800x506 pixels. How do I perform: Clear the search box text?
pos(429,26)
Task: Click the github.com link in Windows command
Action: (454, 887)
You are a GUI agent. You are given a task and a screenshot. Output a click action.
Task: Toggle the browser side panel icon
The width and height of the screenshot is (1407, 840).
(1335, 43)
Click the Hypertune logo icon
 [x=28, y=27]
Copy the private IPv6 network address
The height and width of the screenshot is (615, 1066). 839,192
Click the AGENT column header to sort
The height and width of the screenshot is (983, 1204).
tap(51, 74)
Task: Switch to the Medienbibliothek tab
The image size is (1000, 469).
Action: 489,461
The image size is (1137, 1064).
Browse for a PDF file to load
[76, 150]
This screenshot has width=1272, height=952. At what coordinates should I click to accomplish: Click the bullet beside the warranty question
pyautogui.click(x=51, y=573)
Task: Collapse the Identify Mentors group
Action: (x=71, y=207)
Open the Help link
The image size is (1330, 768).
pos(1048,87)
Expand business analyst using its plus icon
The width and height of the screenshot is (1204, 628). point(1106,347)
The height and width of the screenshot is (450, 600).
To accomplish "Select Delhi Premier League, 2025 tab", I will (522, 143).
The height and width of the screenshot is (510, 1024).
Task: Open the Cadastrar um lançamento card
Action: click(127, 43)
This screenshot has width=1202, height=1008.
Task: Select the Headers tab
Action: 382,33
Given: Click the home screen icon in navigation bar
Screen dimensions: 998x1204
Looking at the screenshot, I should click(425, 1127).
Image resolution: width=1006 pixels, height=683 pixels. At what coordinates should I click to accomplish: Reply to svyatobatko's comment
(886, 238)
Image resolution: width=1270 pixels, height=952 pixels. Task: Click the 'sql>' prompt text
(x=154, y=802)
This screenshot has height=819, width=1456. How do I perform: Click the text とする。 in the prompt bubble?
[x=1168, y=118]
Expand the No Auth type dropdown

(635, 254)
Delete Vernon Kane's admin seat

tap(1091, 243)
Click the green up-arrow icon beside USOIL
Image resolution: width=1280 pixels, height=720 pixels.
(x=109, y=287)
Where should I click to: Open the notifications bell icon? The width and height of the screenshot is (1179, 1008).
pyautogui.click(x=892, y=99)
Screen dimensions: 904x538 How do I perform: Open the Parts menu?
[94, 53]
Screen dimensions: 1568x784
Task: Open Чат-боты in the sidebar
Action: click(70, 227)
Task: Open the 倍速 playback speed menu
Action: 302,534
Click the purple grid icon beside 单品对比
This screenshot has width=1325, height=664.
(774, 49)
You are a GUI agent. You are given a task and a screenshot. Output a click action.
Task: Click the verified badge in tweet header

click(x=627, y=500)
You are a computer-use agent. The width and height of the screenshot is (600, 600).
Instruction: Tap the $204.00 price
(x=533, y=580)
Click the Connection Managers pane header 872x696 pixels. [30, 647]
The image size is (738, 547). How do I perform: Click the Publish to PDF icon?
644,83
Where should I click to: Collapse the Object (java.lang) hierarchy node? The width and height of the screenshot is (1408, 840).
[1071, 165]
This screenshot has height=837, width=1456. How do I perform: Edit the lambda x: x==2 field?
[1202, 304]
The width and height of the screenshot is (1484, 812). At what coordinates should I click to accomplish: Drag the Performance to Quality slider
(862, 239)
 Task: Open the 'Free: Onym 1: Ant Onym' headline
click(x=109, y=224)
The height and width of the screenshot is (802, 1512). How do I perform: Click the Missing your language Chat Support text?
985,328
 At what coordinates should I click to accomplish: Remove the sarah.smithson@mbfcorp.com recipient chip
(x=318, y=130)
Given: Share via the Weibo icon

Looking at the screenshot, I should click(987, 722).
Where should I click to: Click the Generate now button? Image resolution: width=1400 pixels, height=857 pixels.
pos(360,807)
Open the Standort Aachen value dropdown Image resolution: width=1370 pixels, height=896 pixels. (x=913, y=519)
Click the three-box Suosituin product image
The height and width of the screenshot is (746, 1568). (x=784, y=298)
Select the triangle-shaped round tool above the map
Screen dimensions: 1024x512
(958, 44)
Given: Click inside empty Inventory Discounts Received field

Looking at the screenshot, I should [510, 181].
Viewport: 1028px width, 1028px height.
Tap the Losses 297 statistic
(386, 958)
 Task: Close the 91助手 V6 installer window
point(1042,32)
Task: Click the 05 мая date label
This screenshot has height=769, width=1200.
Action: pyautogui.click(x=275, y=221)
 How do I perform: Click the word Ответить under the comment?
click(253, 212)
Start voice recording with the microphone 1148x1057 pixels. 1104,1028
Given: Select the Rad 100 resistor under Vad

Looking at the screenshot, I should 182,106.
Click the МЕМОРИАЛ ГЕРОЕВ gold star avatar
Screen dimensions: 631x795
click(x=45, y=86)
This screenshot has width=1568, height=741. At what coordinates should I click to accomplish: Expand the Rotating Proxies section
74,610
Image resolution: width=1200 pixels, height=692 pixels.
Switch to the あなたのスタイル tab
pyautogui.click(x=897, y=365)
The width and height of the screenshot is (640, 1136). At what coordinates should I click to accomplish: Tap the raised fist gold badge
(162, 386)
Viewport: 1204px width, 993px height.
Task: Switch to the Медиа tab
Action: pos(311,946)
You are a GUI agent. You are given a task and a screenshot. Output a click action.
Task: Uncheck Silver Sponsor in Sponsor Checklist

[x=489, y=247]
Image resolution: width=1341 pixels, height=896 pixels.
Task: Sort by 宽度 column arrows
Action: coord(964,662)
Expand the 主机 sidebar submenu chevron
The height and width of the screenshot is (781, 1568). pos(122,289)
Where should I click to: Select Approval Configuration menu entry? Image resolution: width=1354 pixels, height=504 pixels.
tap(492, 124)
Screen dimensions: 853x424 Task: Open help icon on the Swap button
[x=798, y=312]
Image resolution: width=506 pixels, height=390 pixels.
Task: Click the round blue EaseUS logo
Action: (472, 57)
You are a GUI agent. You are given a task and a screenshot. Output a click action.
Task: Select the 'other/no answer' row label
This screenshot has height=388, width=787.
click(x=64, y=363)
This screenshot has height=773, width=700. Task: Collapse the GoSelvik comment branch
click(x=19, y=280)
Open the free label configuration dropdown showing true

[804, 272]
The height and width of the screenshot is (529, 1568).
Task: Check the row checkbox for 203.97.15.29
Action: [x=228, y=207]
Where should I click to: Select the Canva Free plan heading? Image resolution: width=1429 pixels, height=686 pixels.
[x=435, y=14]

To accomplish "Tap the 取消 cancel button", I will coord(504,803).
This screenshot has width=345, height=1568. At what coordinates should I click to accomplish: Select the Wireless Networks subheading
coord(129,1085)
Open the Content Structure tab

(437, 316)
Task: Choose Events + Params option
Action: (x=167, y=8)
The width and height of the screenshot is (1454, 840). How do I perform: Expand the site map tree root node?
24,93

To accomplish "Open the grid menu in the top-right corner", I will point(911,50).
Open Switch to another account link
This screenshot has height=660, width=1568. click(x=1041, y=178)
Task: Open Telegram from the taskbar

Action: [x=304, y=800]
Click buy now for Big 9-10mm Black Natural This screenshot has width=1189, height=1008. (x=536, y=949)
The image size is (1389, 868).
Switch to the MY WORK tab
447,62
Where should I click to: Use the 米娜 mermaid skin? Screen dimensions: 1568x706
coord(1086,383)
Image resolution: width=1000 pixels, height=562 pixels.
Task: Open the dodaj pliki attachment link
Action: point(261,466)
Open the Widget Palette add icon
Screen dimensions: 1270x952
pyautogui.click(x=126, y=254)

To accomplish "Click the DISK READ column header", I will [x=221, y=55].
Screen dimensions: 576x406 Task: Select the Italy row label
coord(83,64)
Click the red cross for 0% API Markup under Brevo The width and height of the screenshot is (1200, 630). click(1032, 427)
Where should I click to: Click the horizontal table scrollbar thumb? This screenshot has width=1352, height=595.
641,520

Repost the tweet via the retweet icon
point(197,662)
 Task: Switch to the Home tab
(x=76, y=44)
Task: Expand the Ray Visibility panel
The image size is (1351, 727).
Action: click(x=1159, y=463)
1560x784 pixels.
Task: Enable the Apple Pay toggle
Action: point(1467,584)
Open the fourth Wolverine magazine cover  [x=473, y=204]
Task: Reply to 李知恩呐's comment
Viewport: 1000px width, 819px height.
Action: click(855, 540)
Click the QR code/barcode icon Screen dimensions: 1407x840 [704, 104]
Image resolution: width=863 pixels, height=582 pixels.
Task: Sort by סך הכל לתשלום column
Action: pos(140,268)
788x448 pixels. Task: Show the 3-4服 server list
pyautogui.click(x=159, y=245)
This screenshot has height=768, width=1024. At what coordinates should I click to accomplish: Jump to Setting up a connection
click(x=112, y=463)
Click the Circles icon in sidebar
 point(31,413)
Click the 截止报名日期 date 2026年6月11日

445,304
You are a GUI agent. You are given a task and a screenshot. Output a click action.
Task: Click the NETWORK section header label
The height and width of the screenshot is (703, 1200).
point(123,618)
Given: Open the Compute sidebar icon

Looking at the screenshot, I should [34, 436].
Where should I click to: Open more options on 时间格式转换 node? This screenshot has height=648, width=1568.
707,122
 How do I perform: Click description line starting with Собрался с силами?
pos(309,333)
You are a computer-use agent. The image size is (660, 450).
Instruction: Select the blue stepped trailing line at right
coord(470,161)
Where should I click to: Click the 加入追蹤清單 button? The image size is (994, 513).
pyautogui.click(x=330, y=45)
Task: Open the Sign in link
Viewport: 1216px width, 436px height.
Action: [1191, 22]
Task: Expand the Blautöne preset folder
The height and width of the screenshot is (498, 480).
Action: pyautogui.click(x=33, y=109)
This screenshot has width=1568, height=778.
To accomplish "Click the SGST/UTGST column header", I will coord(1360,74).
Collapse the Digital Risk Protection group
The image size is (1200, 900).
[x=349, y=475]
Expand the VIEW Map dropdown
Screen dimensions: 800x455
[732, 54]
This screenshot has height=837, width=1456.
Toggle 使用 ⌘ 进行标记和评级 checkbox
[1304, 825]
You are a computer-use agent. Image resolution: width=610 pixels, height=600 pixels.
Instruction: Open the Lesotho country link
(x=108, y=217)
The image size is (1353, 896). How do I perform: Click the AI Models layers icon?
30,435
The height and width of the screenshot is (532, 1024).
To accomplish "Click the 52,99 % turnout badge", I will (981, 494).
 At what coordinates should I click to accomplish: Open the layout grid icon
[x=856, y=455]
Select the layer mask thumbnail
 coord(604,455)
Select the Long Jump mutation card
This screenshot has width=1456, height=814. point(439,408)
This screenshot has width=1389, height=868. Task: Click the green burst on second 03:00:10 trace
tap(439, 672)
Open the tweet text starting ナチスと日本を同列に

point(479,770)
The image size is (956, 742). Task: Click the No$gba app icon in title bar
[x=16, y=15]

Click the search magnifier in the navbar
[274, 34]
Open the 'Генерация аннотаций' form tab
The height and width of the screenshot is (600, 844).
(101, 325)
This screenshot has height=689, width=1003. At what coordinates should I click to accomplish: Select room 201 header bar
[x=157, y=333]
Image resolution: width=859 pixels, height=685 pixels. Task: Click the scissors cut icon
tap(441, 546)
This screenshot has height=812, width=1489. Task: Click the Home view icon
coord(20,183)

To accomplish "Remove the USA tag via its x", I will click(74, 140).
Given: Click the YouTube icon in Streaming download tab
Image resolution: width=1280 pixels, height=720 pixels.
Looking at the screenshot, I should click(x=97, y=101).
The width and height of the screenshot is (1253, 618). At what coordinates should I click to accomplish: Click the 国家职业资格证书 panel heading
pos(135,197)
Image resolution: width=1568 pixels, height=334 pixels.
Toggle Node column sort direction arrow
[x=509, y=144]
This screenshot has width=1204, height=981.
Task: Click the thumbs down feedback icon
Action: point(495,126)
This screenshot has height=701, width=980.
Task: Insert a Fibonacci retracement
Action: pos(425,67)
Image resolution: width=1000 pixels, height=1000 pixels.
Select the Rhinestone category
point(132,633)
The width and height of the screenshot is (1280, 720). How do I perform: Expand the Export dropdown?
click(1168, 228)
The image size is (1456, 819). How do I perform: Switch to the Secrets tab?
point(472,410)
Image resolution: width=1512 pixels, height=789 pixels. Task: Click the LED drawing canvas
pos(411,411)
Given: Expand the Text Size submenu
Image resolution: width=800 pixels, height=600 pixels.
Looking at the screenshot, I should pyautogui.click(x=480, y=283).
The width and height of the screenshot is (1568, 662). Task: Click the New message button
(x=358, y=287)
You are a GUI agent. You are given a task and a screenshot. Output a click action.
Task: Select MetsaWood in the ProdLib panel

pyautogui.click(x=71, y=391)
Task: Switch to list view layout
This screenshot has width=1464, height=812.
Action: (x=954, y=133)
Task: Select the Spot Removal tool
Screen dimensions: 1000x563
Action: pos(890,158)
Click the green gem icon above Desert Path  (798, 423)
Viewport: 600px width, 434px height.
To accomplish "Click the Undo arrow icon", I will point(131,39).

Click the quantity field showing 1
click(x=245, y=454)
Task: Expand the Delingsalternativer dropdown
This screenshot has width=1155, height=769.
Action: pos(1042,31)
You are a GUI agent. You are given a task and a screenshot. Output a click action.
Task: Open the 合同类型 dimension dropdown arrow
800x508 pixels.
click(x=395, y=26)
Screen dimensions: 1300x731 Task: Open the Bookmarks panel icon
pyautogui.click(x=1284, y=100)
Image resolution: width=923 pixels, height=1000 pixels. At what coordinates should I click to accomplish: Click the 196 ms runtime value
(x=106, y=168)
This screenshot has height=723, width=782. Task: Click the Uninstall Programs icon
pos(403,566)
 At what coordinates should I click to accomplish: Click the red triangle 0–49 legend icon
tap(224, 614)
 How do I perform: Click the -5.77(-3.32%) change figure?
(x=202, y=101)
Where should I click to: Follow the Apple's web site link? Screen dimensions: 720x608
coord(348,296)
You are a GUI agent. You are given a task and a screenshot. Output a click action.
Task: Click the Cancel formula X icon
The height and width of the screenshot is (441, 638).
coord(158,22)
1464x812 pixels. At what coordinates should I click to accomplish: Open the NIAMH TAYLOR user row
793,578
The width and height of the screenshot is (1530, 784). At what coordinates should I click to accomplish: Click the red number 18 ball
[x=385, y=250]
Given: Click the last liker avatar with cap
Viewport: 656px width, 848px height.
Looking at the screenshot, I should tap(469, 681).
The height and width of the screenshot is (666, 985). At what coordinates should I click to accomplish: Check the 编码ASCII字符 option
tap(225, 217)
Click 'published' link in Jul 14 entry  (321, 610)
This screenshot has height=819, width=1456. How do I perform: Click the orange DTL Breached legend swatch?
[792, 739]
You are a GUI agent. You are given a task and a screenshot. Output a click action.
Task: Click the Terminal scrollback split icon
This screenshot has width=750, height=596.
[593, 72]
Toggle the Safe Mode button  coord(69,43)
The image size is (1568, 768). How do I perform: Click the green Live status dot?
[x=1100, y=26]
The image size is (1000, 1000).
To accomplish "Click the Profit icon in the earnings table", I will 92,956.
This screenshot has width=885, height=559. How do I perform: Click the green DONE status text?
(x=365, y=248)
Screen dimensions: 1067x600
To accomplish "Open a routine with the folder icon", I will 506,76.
····················
Written exercise >>
Could you give back, word for word, the part of the records that opens with the line containing "Click the QR" and closes with the line containing "coord(470,161)", including both of those lines?

Answer >>
Click the QR code/barcode icon Screen dimensions: 1407x840 [704, 104]
Image resolution: width=863 pixels, height=582 pixels.
Task: Sort by סך הכל לתשלום column
Action: pos(140,268)
788x448 pixels. Task: Show the 3-4服 server list
pyautogui.click(x=159, y=245)
This screenshot has height=768, width=1024. At what coordinates should I click to accomplish: Jump to Setting up a connection
click(x=112, y=463)
Click the Circles icon in sidebar
 point(31,413)
Click the 截止报名日期 date 2026年6月11日

445,304
You are a GUI agent. You are given a task and a screenshot. Output a click action.
Task: Click the NETWORK section header label
The height and width of the screenshot is (703, 1200).
point(123,618)
Given: Open the Compute sidebar icon

Looking at the screenshot, I should [34, 436].
Where should I click to: Open more options on 时间格式转换 node? This screenshot has height=648, width=1568.
707,122
 How do I perform: Click description line starting with Собрался с силами?
pos(309,333)
You are a computer-use agent. The image size is (660, 450).
Instruction: Select the blue stepped trailing line at right
coord(470,161)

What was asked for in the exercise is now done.